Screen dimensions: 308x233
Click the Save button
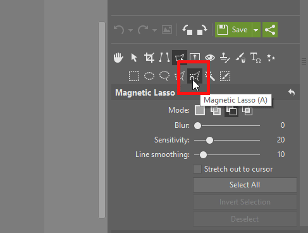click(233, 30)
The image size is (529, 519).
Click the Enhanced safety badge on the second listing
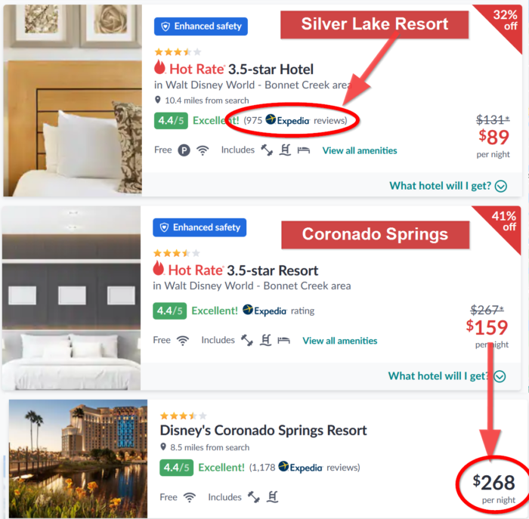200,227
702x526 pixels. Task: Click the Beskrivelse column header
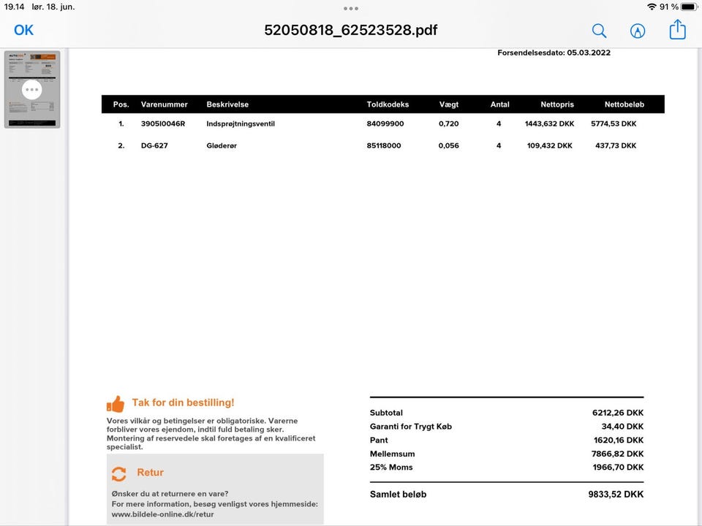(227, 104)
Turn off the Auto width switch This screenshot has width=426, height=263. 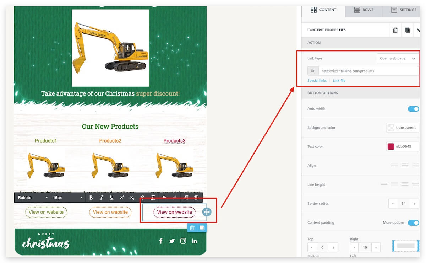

● ● ● ●

▶ [Task instructions]: Every entry must be retyped exactly, with the pictures removed.

▶ [Answer section]:
Screen dimensions: 308x233
Click the Save button
click(233, 30)
The image size is (529, 519).
Click the Enhanced safety badge on the second listing
200,227
702x526 pixels. Task: Click the Beskrivelse column header
(227, 104)
Turn off the Auto width switch This screenshot has width=426, height=263. 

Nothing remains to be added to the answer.